Merì Comune in provincia di Messina (1.984 ab., CAP 98040, TEL. 090). 
Mérida (Messico) Città (523.000 ab.) del Messico, capitale dello stato di Yucatán, a circa 30 km dalla costa settentrionale della penisola dello Yucatán. Progreso è il suo scalo marittimo. Mercato di prodotti agricoli, ha nelle industrie tessili, dello zucchero, del tabacco e del cemento, le sue maggiori risorse economiche. Sede di un'università risalente al 1785. La città fu fondata nel 1558. 
Mérida (Venezuela) Città (196.000 ab.) del Venezuela e capitale dello stato omonimo, situata sulla Cordigliera di Merida. Centro commerciale della regione, è mercato dei prodotti agricoli delle Ande (cotone, caffè, grano, mais, frutta) e dei prodotti dell'allevamento. Sede di industrie tessili, alimentari e del tabacco. Sede arcivescovile, la città ospita numerose chiese e conventi.

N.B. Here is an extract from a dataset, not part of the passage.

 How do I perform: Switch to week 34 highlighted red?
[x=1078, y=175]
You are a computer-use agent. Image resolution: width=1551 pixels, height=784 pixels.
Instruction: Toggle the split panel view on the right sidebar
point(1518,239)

Fu fondata nel 1558 e divenne importante centro culturale con la fondazione dell'università nel 1785. 
Cordigliera di Merida 
Catena montuosa del Venezuela (il prolungamento della Cordigliera orientale colombiana), presso il lago di Maracaibo. Vetta più elevata il Pico Bolívar (5.007 m). 
Stato di Merida 
Lo stato di Merida (615.000 ab.) si estende dalla cordigliera omonima al lago di Maracaibo. Le principali risorse sono l'agricoltura, con coltivazioni di caffè, zucchero, banane e mais, l'allevamento e l'attività estrattiva (oro e petrolio). 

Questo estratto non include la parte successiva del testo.